• _INSTRUCTIONS TO FOLLOW_
In the entries below, find every line with "height" and copy it.

• _DATA UNDER STUDY_
BEGIN

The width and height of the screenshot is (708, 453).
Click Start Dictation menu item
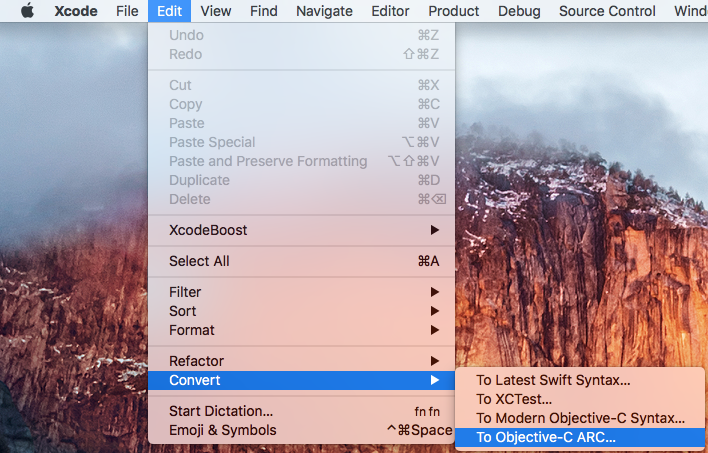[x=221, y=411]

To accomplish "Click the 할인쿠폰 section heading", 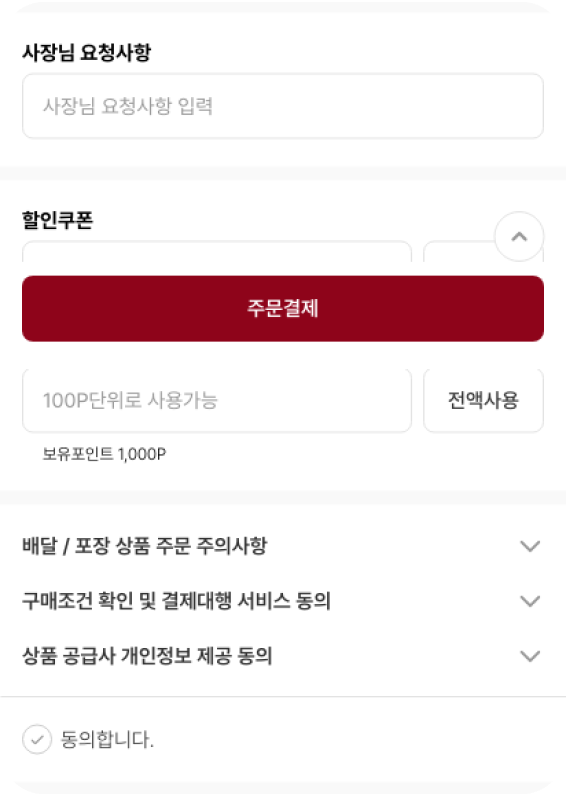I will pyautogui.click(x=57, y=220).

END
BEGIN

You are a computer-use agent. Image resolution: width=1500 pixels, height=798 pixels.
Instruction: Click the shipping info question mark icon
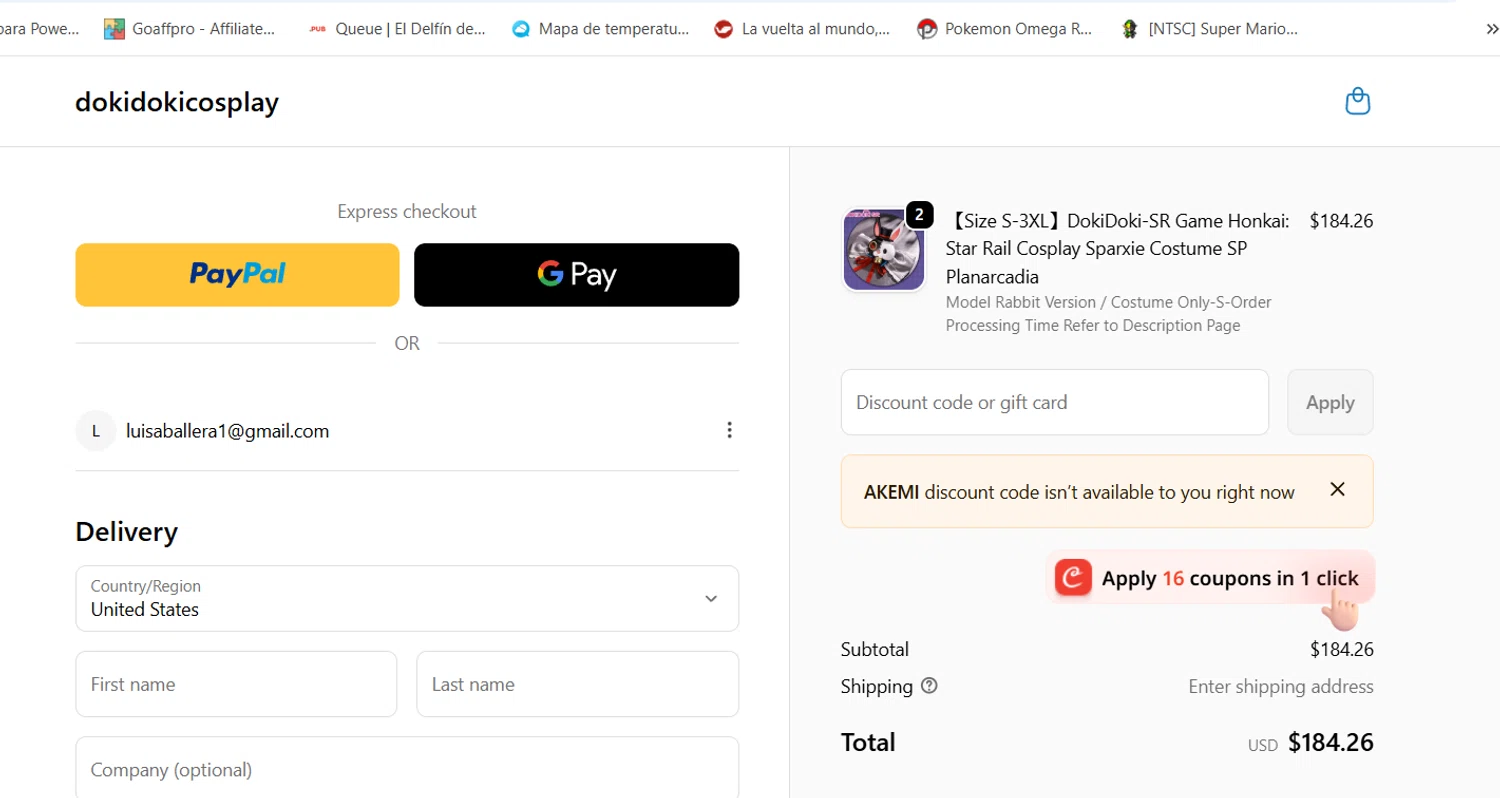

END

• _EXPECTED OUTPUT_
The width and height of the screenshot is (708, 453).
You are a computer-use agent. Image resolution: width=1500 pixels, height=798 pixels.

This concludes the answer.